Ein positives Testergebnis bedeutet, dass Blut im Stuhl gefunden wurde. In diesem Fall ist eine Darmspiegelung unumgänglich, um die Blutungsursache abzuklären. Blut im Stuhl kann verschiedene Ursachen haben und heißt nicht zwangsläufig, dass Sie an Darmkrebs erkrankt sind.

Ein negatives Testergebnis sagt lediglich aus, dass kein Blut im Stuhl gefunden wurde. Aber Achtung: Nicht jeder Tumor oder Polyp blutet! Also bedeutet ein negativer Test nicht zwangsläufig, dass kein Darmkrebs vorliegt.
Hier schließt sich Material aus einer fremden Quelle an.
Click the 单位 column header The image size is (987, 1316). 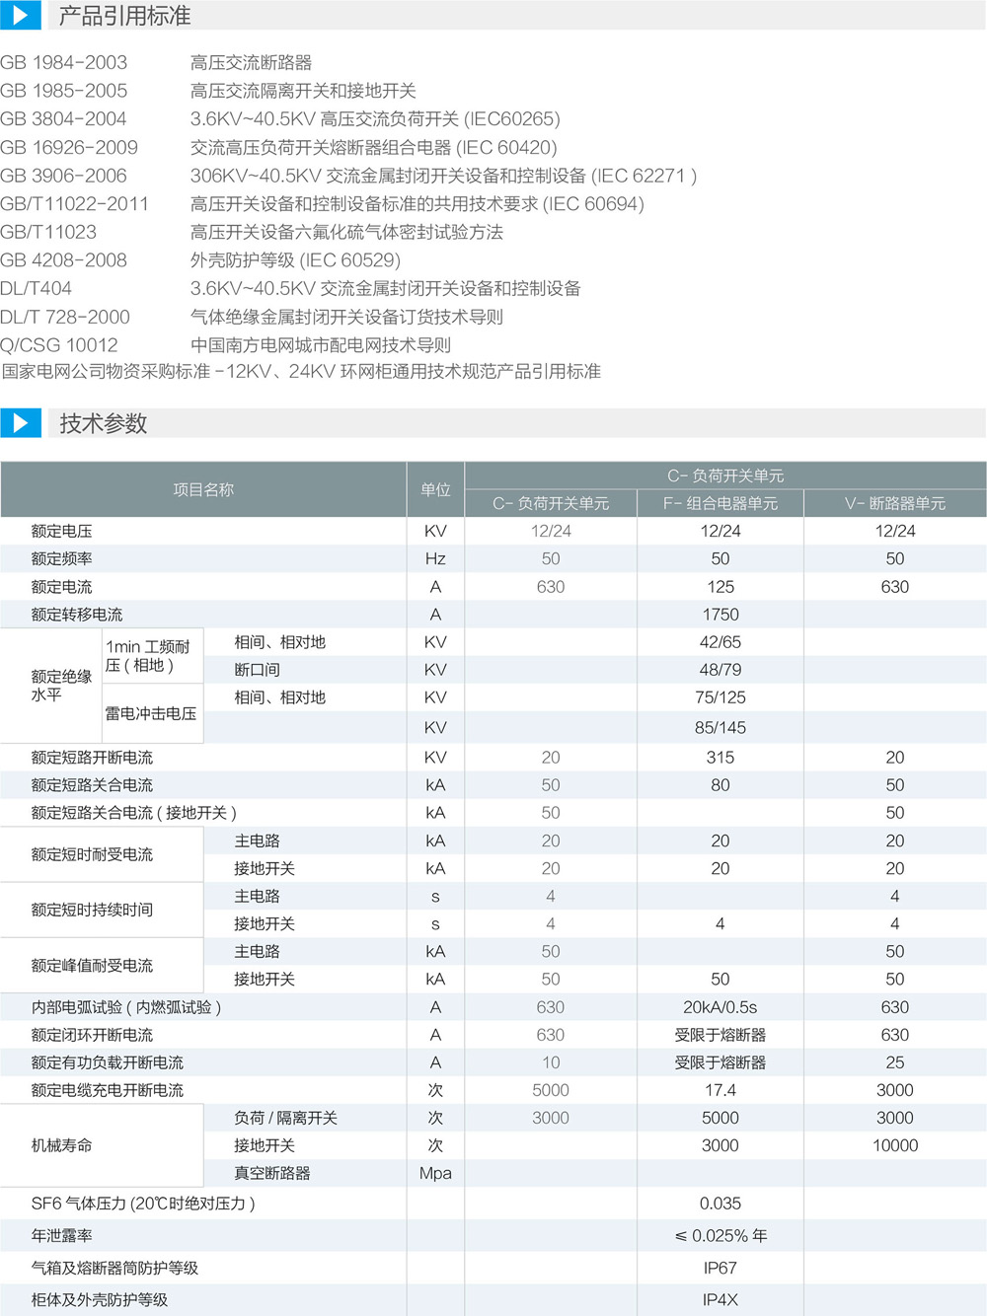tap(435, 489)
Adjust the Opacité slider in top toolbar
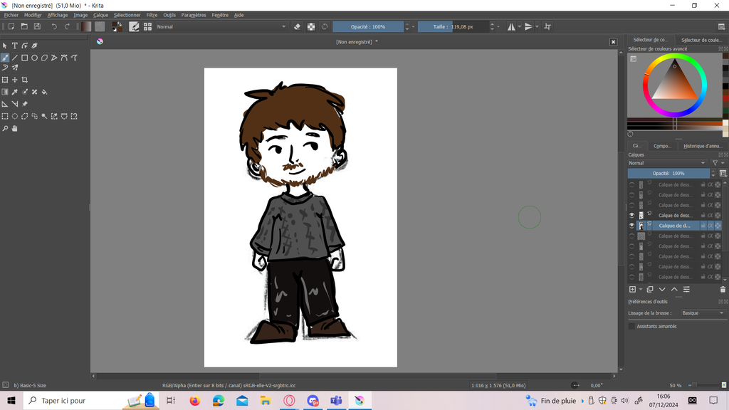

Auch wenn der Stuhlbluttest zu den wichtigsten Früherkennungs­untersuchungen bei Darmkrebs zählt, kann er die Darmspiegelung nicht ersetzen.

Was passiert bei der Darmspiegelung?

Die Koloskopie ist die wichtigste und aussagekräftigste Untersuchung zur Früherkennung und Diagnose von Darmkrebs und dessen Vorstufen. Mit dieser schonenden Untersuchungsmethode lassen sich selbst kleine Tumore und Darmpolypen mit sehr hoher Sicherheit aufspüren.

Durchgeführt wird die Darmspiegelung von einem Facharzt für Magen-Darm-Krankheiten, meist ein Gastroenterologe – in der Regel ambulant. Der Arzt betrachtet mit einem dünnen biegsamen Schlauch, dem Endoskop, das Innere des Darms und untersucht die Darmschleimhaut nach Auffälligkeiten. Über das Endoskop können Spezialinstrumente in den Darm eingeführt werden. Außerdem befinden sich an seiner Spitze eine Lichtquelle sowie eine Minikamera.

Mit Hilfe der Spezialinstrumente kann der Arzt Gewebeproben entnehmen und Wucherungen der Darmschleimhaut, so genannte Darmpolypen, schmerzlos abtragen. Die Gewebeproben und die abgetragenen Polypen werden zur feingeweblichen Untersuchung eingesendet.

Während die Lichtquelle das Darminnere beleuchtet, wird sie von der Kamera in digitaler Qualität aufgenommen. Die Bilder werden dem Arzt auf einem Farbmonitor angezeigt und können gespeichert werden.

In der Regel dauert die Darmspiegelung zwischen 15 und 20 Minuten und ist nicht schmerzhaft. Viele Ärzte geben auf Wunsch ein Beruhigungsmittel, das Sie in einen leichten Dämmerschlaf versetzt. Nach der Untersuchung können Sie normalerweise sofort wieder essen und trinken und Ihren normalen Tagesablauf aufnehmen. Jedoch ist es laut Gesetz verboten, 24 Stunden nach der Untersuchung aktiv am Straßenverkehr teilzunehmen, wenn ein Beruhigungsmittel verabreicht wurde.